English phrases | Russian phrases | Turkish phrases
Translate.vc / Turco → Espanhol / [ B ] / Bir adam vardı

Bir adam vardı tradutor Espanhol

2,698 parallel translation
Bir keresinde hatırlıyorum da elimizde tutukladığımız bir adam vardı ve onun olayında da- -
Recuerdo una vez teníamos a un tipo en custodia, y tenía... Era un...
Monique'in Montreal'den gelirken trende tanıştığı bir adam vardı.
- Monique conoció a un hombre en el tren desde Montreal.
Yaşlı bir adam vardı. Gri saçı ve papyonu vardı.
Habían un tipo mayor con el pelo gris y pajarita.
Peki, bir adam vardı, sayıyordu, sayıyordu görünürdeki her şeyi.
Bueno, había un tipo, contando y contando, todo lo que veía.

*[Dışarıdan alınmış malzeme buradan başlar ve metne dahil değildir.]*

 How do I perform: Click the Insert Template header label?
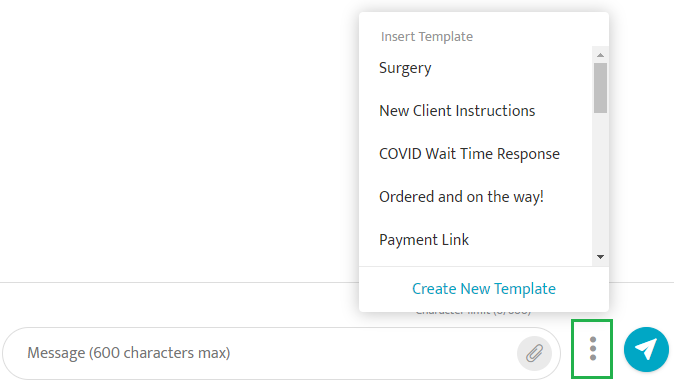pos(427,37)
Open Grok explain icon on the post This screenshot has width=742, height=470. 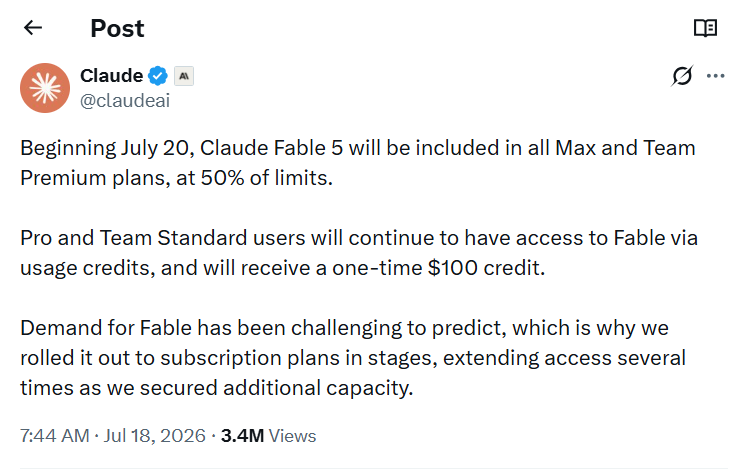682,76
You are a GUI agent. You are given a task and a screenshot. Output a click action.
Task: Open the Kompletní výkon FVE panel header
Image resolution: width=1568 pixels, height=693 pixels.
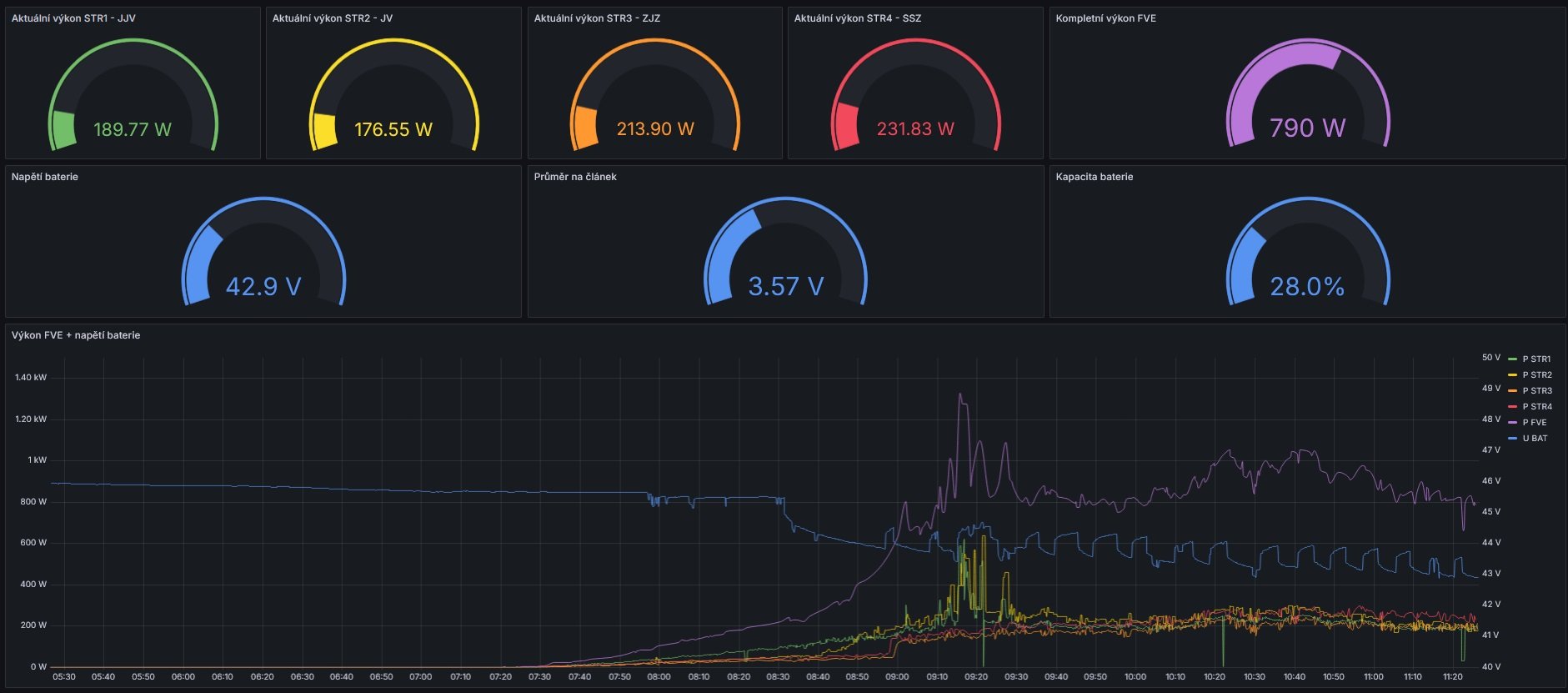coord(1106,18)
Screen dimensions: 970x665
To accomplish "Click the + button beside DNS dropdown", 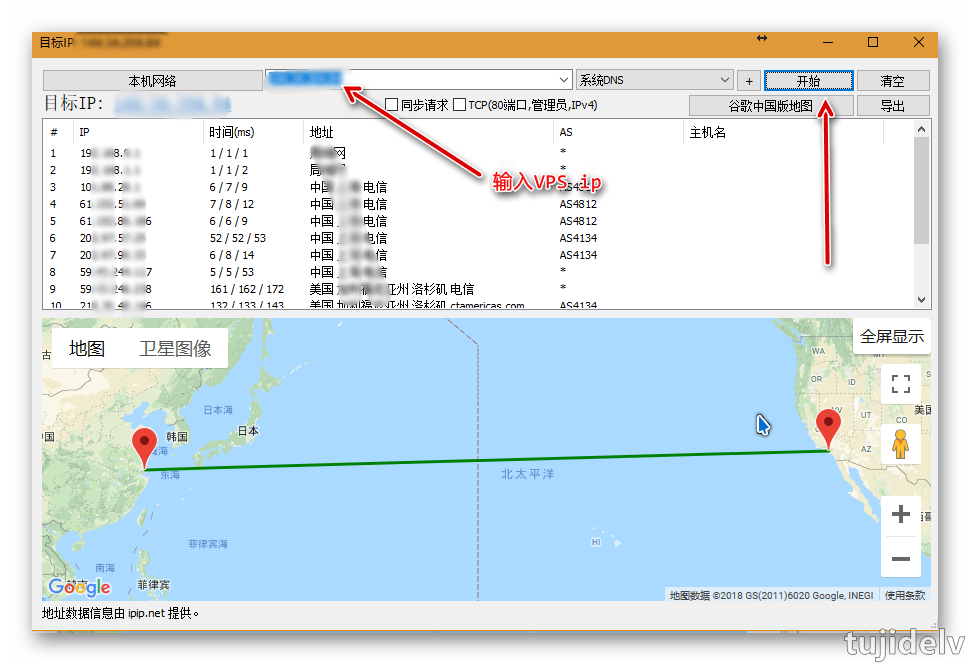I will pyautogui.click(x=749, y=81).
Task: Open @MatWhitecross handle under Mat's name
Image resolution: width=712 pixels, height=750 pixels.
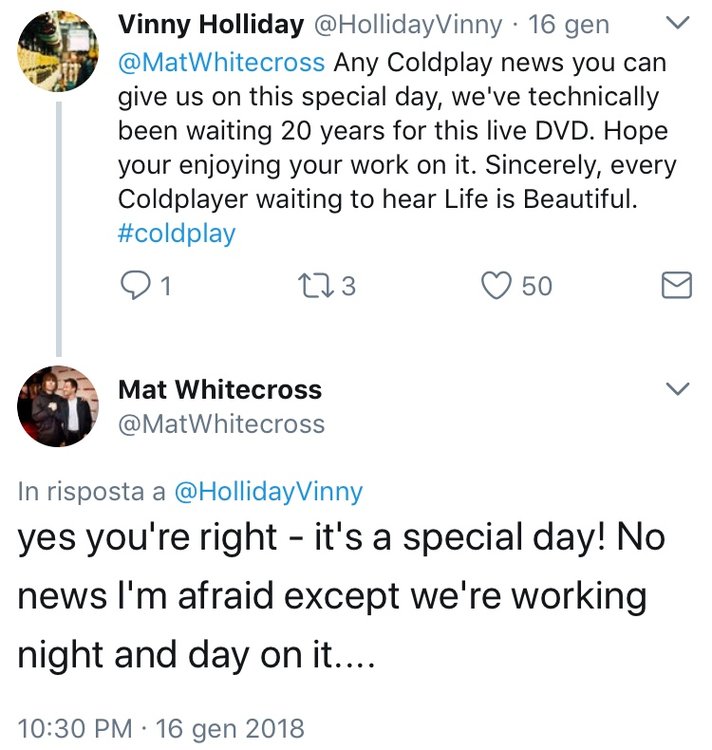Action: 221,424
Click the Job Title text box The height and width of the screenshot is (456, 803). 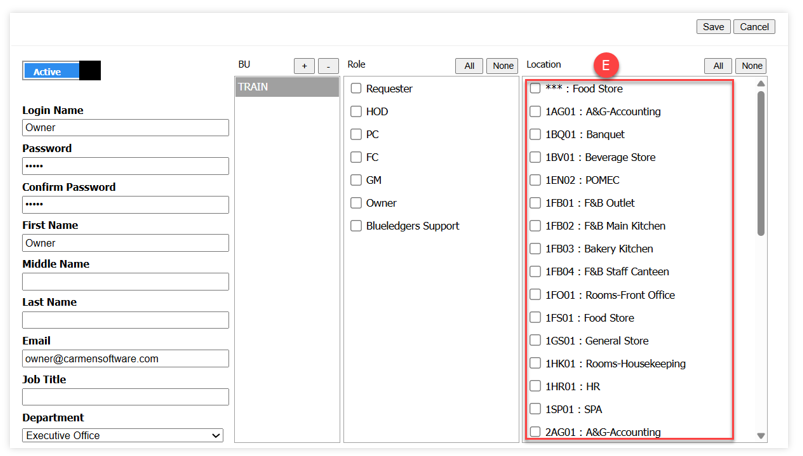125,397
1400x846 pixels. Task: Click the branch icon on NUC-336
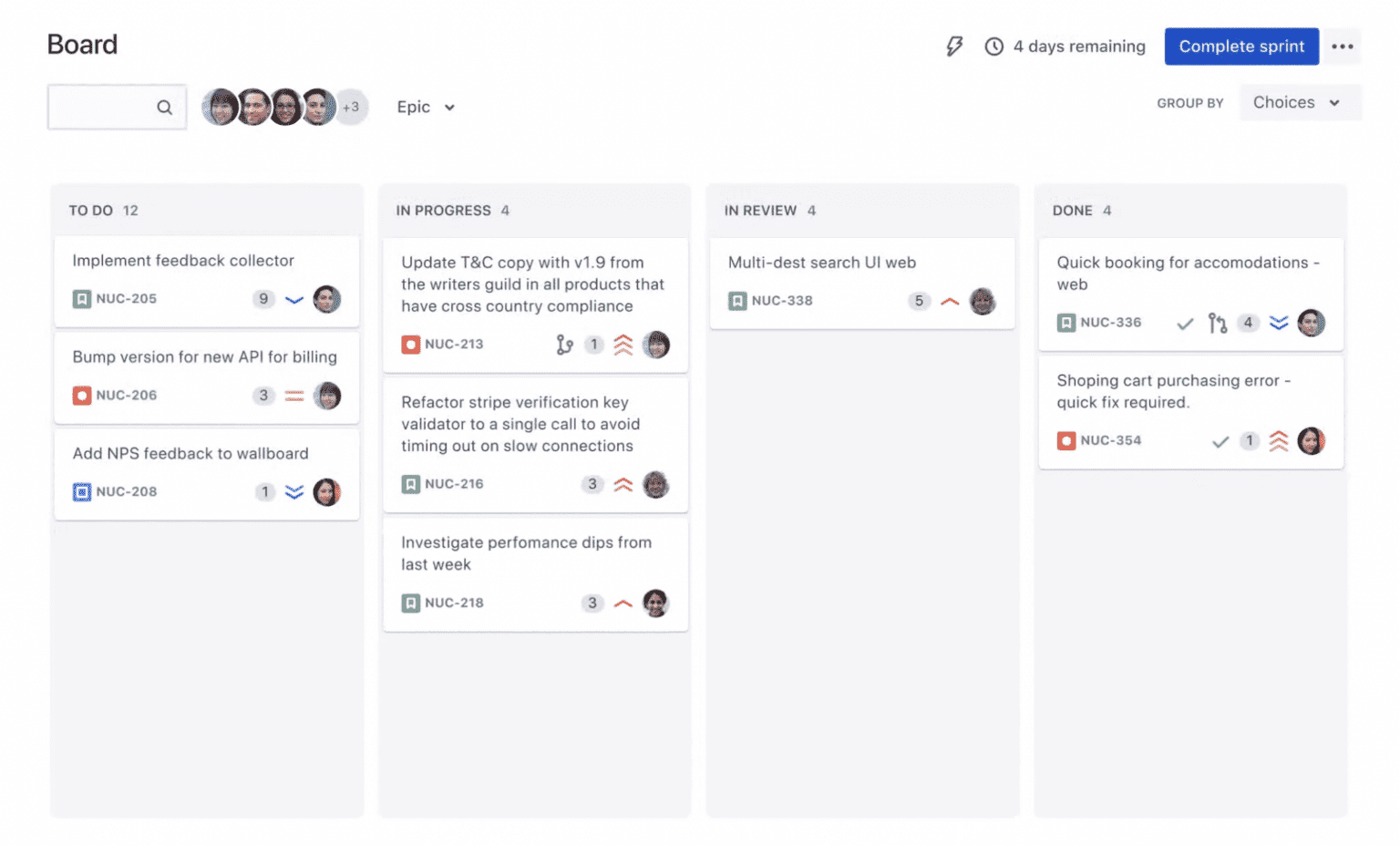click(x=1217, y=323)

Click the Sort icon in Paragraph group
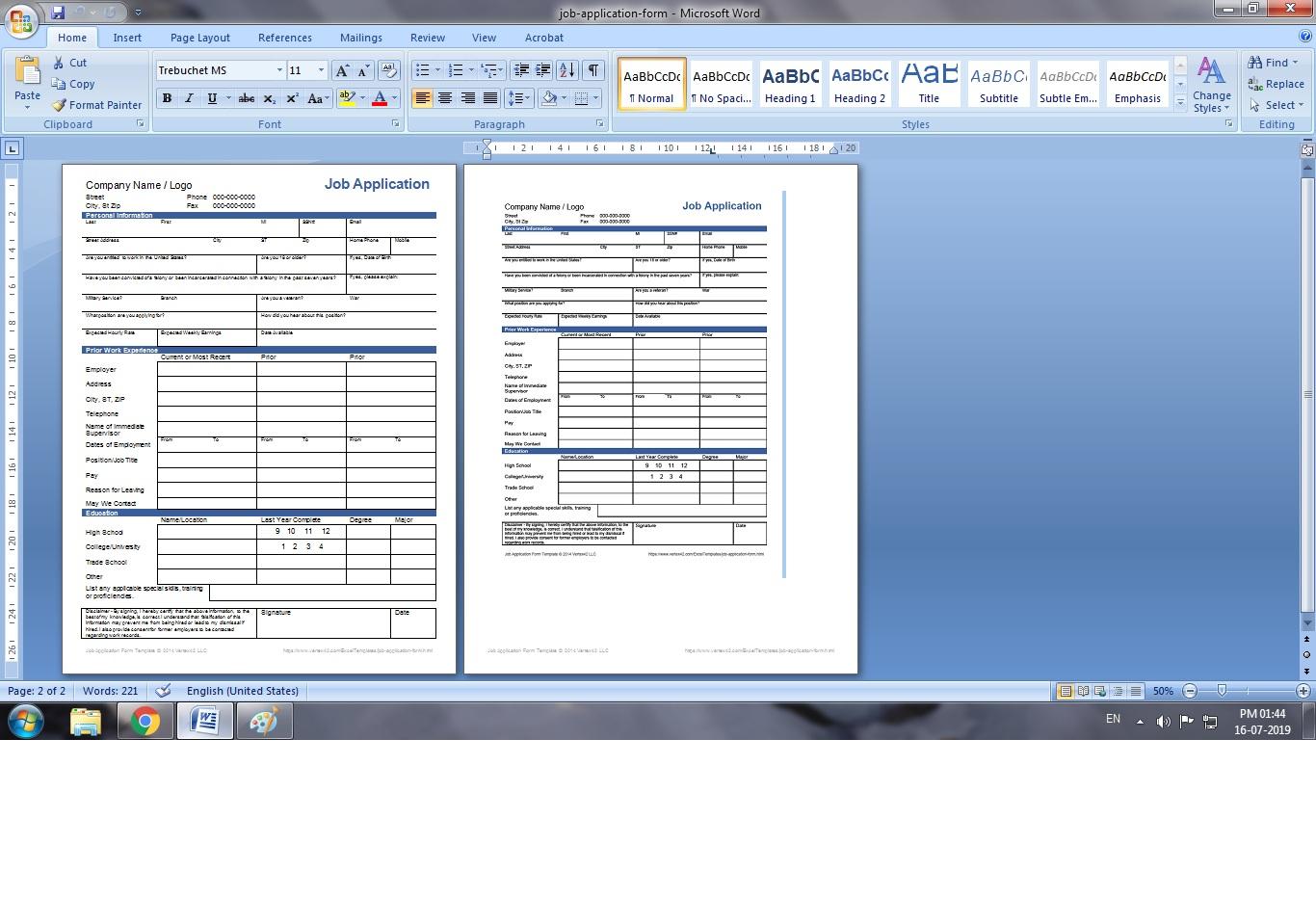click(x=566, y=69)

Kalabalığın geri kalanından biraz daha büyük bir adam vardı.
Había un sujeto, un poco mayor que el resto.
Hani güvendiğin bir adam vardı ya kızımı o kaçırdı.
De acuerdo, el hombre en quien confiabas, él la secuestró.
Burada başka bir adam vardı. Nerede o?
Había otro hombre aquí. ¿ Dónde está?
Kendi kendine mırıldanan tuhaf bir adam vardı ve biri onu rahatsız ediyor gibi havayı dövüyordu.
Había un tipo raro murmurando para sí mismo y golpeando el aire...
Ucuz otel soran bir adam vardı.
Vino un hombre preguntando por moteles baratos.
Özellikle bir odayı isteyen bir adam vardı.
Hubo un tipo que pidió una habitación en concreto.
İçeride silahlı bir adam vardı ve ben de taşıma iznim olan ruhsatlı silahımı çıkardım.
Encontré a un hombre armado dentro, y saqué mi arma que tiene todas las licencias y permisos.
Bir adam vardı.
Estaba este tipo.
Evet, annem ve babamla aynı sokakta oturan bir adam vardı, vefat etmişti. İsmi Stuart'dı.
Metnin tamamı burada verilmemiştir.